◆ **Written problem**: Copy the part of the comment thread on web ads starting at "Sure. Which means" and ending at "and producer problems.", substituting "incremental cost" for "marginal cost".

** START Excerpted passage **

Sure. Which means we'll end up with some sort of system where that's not necessary. Remember, the marginal cost of production for a web site visit is zero.

It's also important to remember that the vast majority of journalists and would-be journalists currently can't afford to do journalism. We need to solve both the consumer and producer problems.


90% of everything is crap, and websites are a thing so 90% of them are crap. So its ok if they die.

Then again, neither wikipedia nor <s>youtubr</s>hacker news have ads and that's like half of what i read on the internet right there.

Edit: this is what happens when i try to post while falling asleep. Meant to say hn not youtube. Youtube definitely has ads


HN has ads: they're the job posts that appear on the front page without voting buttons


But not 3rd party tracking ads. HN's "ads" don't get blocked by uBlock either.


> Then again, neither wikipedia nor youtubr have ads and that's like half of what i read on the internet right there.

Don't know which YouTube you use, but the one I do does have ads.

** END Excerpted passage **
** START Stored rows **

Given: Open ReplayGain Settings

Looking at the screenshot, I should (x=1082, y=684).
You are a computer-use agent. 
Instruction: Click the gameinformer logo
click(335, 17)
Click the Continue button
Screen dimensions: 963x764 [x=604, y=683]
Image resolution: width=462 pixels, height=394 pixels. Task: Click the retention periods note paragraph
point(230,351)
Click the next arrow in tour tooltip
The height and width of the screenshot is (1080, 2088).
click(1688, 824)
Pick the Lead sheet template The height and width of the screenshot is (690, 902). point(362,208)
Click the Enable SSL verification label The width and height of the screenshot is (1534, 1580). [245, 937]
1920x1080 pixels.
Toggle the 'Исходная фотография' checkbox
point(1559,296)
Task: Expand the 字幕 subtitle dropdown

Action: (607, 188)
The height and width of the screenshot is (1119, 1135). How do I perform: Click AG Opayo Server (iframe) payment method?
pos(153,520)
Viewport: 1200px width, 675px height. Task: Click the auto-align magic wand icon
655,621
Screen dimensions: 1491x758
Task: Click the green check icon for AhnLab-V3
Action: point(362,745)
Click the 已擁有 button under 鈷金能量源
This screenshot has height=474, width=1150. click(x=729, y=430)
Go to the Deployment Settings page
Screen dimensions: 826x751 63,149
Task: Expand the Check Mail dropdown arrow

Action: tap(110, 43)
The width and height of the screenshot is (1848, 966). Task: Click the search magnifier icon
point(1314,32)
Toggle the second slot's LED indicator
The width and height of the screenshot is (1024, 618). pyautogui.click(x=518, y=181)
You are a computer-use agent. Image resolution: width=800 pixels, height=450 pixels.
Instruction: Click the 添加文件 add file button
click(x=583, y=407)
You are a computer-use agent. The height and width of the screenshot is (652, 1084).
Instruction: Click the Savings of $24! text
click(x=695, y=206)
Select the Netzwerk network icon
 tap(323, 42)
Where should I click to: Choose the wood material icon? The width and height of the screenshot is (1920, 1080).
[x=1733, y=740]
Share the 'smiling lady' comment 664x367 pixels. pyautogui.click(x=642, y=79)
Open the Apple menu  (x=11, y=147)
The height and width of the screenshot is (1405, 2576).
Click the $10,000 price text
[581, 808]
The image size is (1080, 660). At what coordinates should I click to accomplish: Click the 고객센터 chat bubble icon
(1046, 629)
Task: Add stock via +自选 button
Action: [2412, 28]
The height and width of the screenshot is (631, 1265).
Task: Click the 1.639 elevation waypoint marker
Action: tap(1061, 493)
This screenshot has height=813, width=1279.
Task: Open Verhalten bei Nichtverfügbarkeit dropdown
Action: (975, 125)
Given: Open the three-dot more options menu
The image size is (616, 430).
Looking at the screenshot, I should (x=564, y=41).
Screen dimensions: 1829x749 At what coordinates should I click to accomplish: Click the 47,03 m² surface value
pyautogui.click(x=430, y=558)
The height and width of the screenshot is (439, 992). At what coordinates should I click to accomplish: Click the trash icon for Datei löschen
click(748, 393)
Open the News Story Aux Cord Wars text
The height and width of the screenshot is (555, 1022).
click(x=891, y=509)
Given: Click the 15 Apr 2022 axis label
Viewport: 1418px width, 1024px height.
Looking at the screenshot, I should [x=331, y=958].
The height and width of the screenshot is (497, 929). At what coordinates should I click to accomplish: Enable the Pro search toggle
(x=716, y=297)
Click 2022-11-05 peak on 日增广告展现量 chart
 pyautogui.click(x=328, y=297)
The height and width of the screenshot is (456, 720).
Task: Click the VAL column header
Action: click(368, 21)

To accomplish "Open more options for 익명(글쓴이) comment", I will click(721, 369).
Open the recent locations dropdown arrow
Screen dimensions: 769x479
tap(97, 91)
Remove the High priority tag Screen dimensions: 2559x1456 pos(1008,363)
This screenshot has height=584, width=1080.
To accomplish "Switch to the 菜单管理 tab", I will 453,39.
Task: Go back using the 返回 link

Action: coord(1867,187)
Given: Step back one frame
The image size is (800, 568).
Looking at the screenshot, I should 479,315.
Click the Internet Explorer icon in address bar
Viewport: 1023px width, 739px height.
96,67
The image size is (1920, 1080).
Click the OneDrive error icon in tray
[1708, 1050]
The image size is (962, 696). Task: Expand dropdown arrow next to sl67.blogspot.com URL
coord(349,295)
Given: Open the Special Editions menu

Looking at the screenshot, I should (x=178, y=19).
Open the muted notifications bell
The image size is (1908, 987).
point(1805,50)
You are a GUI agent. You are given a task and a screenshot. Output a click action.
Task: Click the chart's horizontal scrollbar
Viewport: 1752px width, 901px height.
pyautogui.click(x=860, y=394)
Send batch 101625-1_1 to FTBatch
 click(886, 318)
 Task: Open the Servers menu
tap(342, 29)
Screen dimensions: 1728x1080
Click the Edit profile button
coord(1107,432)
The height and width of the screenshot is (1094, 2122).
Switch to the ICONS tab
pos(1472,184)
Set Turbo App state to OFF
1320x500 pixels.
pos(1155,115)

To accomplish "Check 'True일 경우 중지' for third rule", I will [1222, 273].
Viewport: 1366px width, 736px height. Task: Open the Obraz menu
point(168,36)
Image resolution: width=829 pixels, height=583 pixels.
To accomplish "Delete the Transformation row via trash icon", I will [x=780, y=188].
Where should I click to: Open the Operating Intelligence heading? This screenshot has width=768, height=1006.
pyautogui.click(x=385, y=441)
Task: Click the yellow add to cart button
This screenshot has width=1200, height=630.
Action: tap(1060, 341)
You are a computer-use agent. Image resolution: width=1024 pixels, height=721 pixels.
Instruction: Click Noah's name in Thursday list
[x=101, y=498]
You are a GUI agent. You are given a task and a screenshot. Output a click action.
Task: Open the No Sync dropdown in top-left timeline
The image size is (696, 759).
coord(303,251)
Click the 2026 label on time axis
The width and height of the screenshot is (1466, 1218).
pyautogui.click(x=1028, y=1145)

** END Stored rows **

◆ **Task solution**:
Sure. Which means we'll end up with some sort of system where that's not necessary. Remember, the incremental cost of production for a web site visit is zero.

It's also important to remember that the vast majority of journalists and would-be journalists currently can't afford to do journalism. We need to solve both the consumer and producer problems.